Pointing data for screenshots
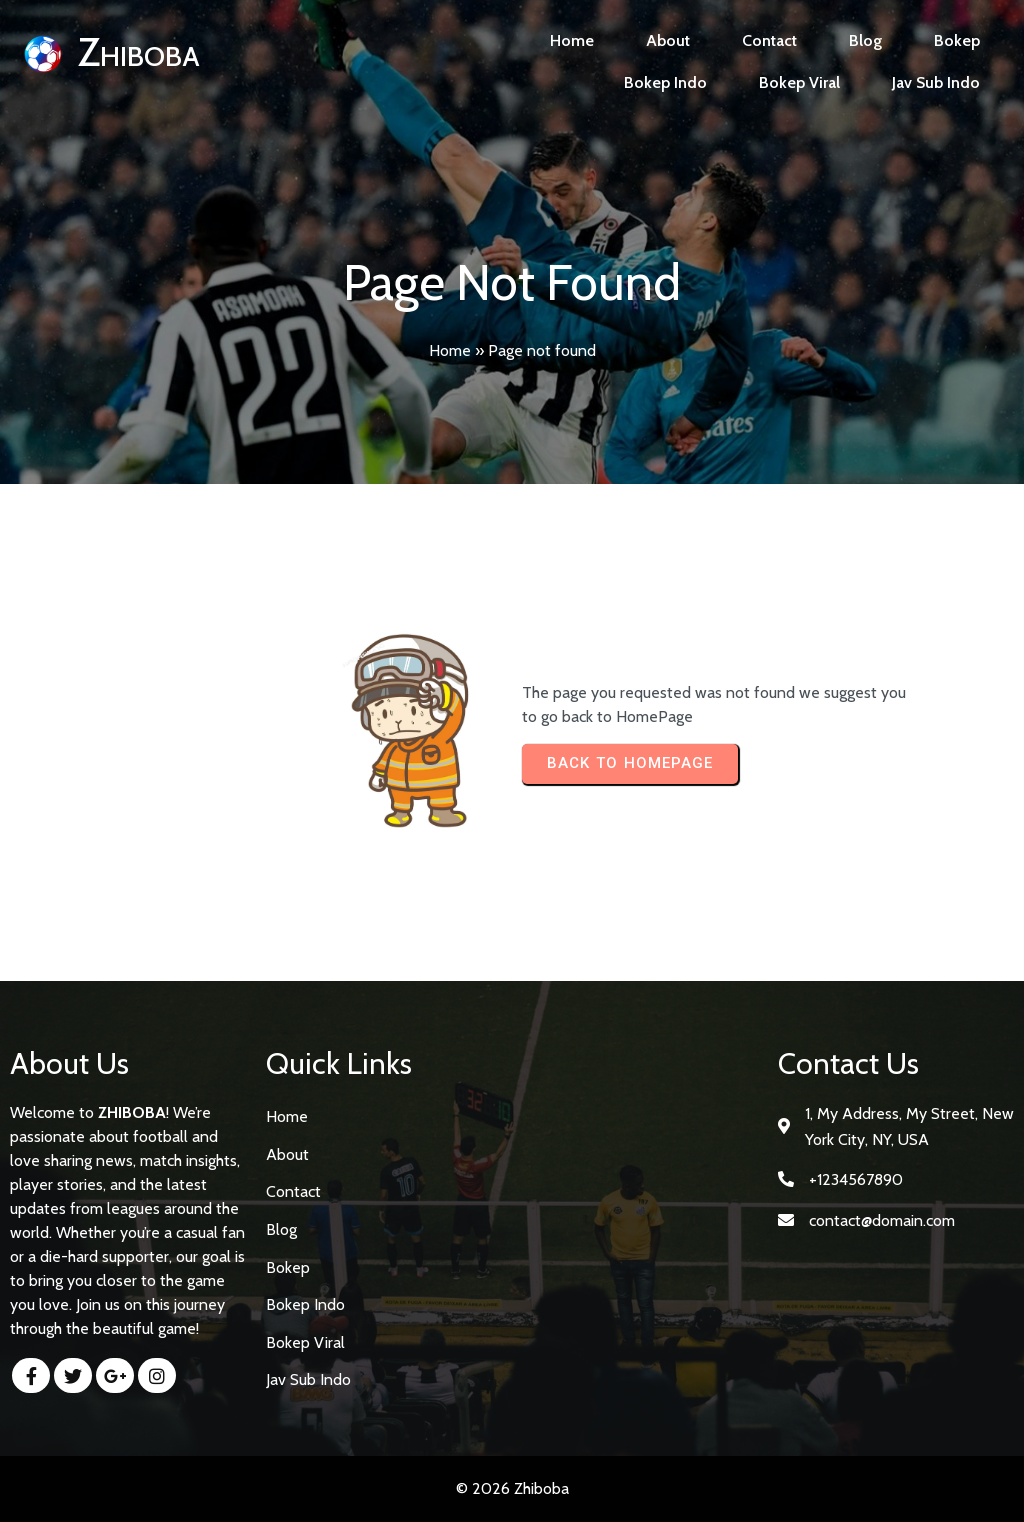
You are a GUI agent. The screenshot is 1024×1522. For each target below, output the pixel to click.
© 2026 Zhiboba (512, 1488)
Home (450, 350)
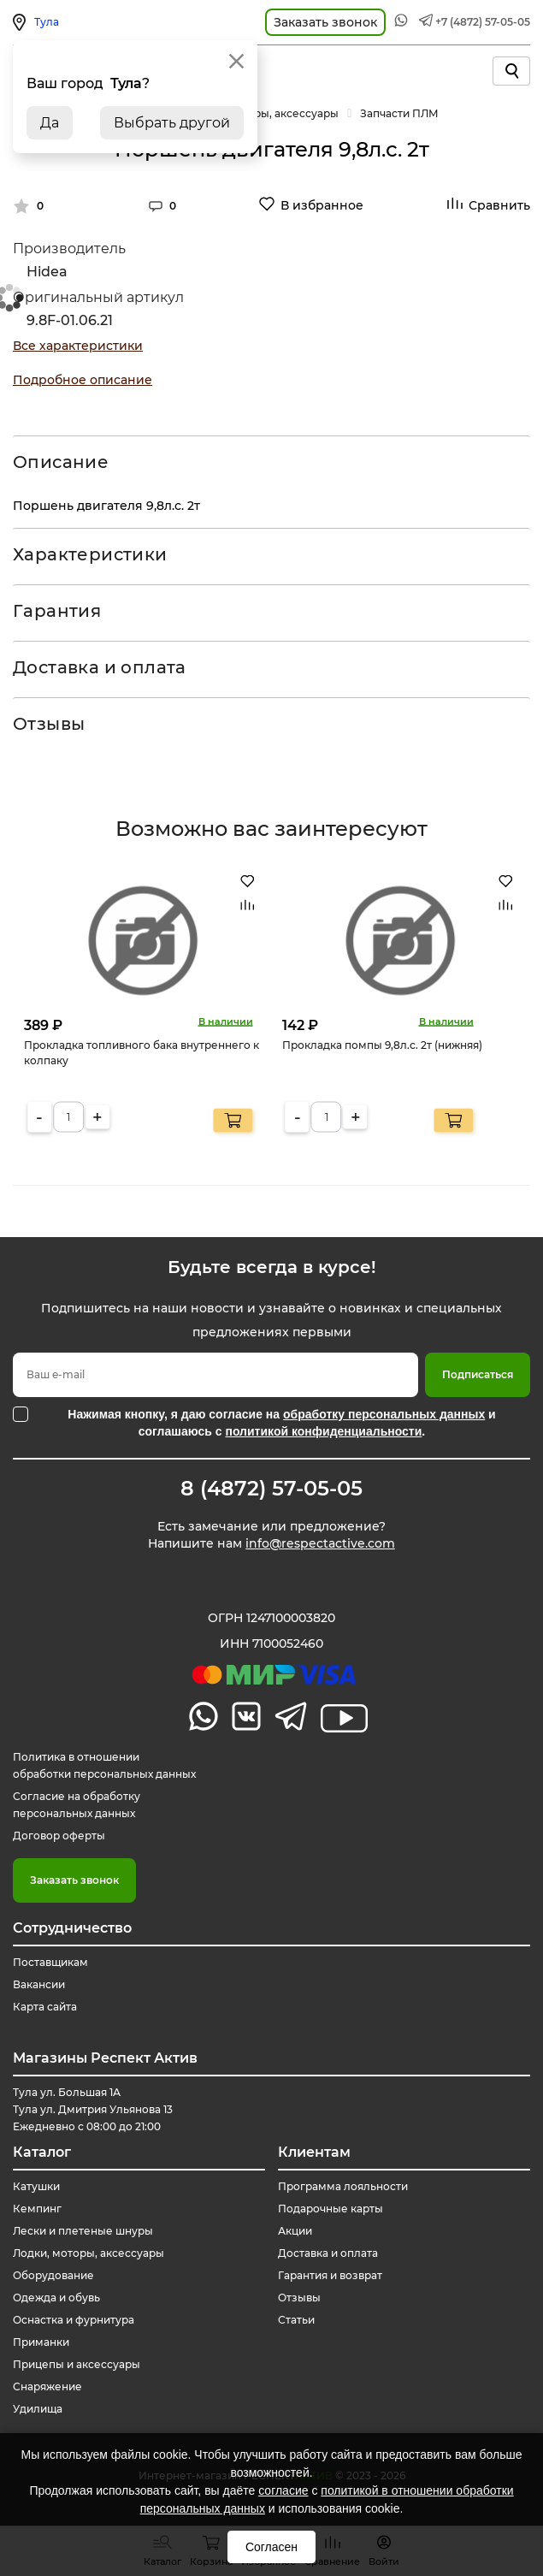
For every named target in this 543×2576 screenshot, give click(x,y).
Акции (295, 2230)
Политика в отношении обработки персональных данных (104, 1765)
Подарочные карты (330, 2208)
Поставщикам (50, 1962)
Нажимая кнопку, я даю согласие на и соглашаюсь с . (281, 1422)
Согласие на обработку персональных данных (76, 1805)
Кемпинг (37, 2208)
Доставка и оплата (99, 667)
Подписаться (477, 1374)
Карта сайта (45, 2006)
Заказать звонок (74, 1880)
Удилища (37, 2408)
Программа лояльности (343, 2186)
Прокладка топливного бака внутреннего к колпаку (141, 1052)
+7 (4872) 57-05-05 (482, 21)
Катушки (36, 2186)
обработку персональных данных (384, 1414)
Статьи (296, 2319)
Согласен (271, 2547)
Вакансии (39, 1984)
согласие (283, 2490)
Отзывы (49, 724)
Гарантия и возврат (330, 2275)
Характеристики (90, 554)
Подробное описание (82, 380)
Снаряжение (47, 2386)
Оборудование (53, 2275)
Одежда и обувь (56, 2297)
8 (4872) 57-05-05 (271, 1488)
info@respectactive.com (320, 1543)
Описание (61, 462)
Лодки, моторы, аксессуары (88, 2253)
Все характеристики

* [What to produce] Switch "Лодки" to "Катера" in the listing lines, starting with the line that contains "Оборудование (53, 2275)" and going on through the end of the listing. Return only those lines, with nothing else changed.

* [Written answer]
Оборудование (53, 2275)
Одежда и обувь (56, 2297)
8 (4872) 57-05-05 (271, 1488)
info@respectactive.com (320, 1543)
Описание (61, 462)
Катера, моторы, аксессуары (88, 2253)
Все характеристики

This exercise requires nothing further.